Yuzna, a Minnesota native who studied filmmaking at the Minneapolis College of Art and Design, originally came to the museum—after stints in reality television, gay porn and audio-visual work at The New Museum and Creative Time—with the idea of building its cinema programming. "What was appealing was how there was a museum in New York City that was looking to start a cinema program that would have institutional support," he says. "I’ve had these concerns and issues with the way the cinema community is, where there aren’t people talking about what’s going on with theory now… There are all of these old ways of looking at things that don’t make sense anymore, and we need to start looking at what’s coming next. It’s just a big feedback loop if you don’t find ways of breaking it and discussing new things. I wanted more dialogue and to get a community together."

So, on the heels of his own first feature film, Open, winning the Teddy Jury Award at the 2010 Berlin Film Festival (the first American film to do so), Yuzna took the job. From the beginning, he took a novel approach to public programming. "Public programs have a history of giving greater context to the exhibitions, which we still do, but we can do so much more," he says. "It helps to not have artists just come to you, but to make an effort to go out into the community. I make an effort, with what we do here, to do that. I don’t just party to party, it’s about being a face of the museum and being a friend. Curators do that in the artistic community, but I want to be sure to do it within other ones as well."

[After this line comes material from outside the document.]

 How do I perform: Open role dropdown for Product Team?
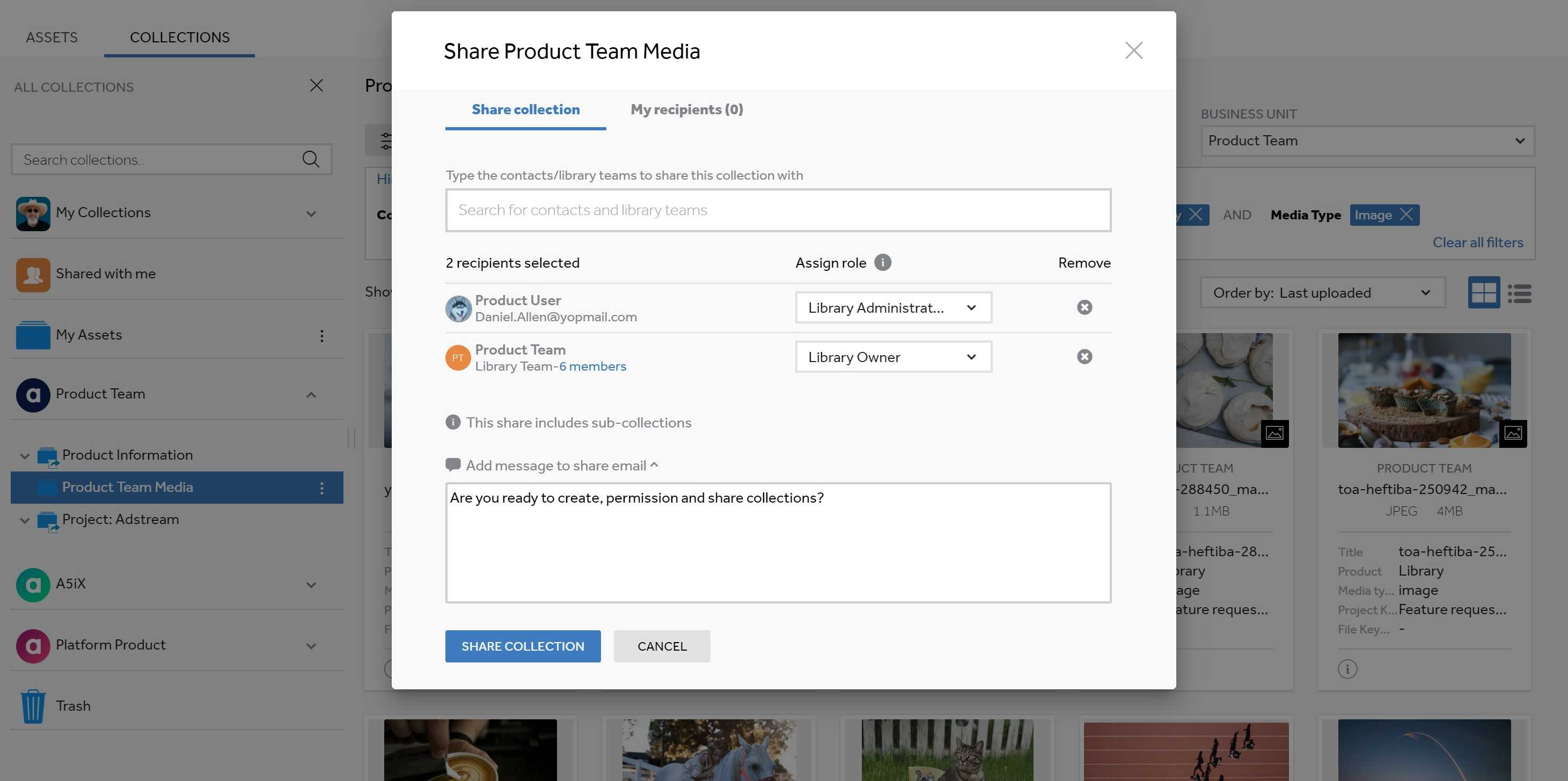(893, 357)
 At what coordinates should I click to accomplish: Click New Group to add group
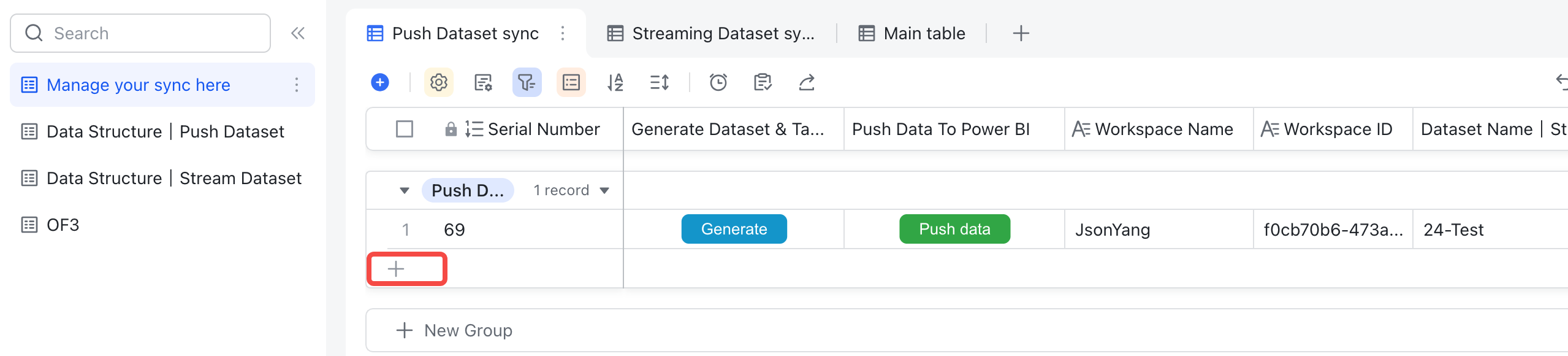[455, 330]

So, in addition to planning and executing the traditional events and series for the museum’s patrons, Yuzna works on more daring programming as well. Take the Vibrant Spaces series, which the museum bills as "an exploration into how physical, digital and physiological environments have both formed and informed the concepts and production of cultural identity throughout the globe," of which Thursday night’s "Nightlife: An Oral History of NYC Club Culture" lecture, featuring words of wisdom from Michael Alig, Ladyfag and more, will be a part. Or look at the museum’s film programming, including last September’s Alejandro Jodorowsky retrospective, an April survey of the work of Isaach De Bankolé—"a pioneering leading man of color in French Cinema"—and an upcoming showcase of the films of David Bowie. "It’s a new take on the idea of a retrospective, across multimedia platforms, looking at his work as performance," says Yuzna.

This fresh take on what could be at other institutions a staid position has given Yuzna the opportunity to make his mark on both the museum and city. "I trust what Jake is doing," Benjamin Haber, one of the Judy party’s organizers, says. "I know he’s doing this because he wants to support these things he sees happening and thinks are cool. I have a natural hesitancy to put myself under the control of people I don’t trust and institutions that want to have control over what we’re doing. I don’t necessarily distrust any institution that wants to give us money, but it’s nice that somebody I think is great is running this fellowship."

For the next year, Haber and his cohorts will have the opportunity to prove their appreciation. Beyond that, Yuzna hopes he’ll continue to have the opportunity to foster creativity after dark, perhaps even expanding the program beyond the five boroughs. "We want to make sure that it always focuses on New York artists, but it would be great to expand it more," he says. "This is just the beginning."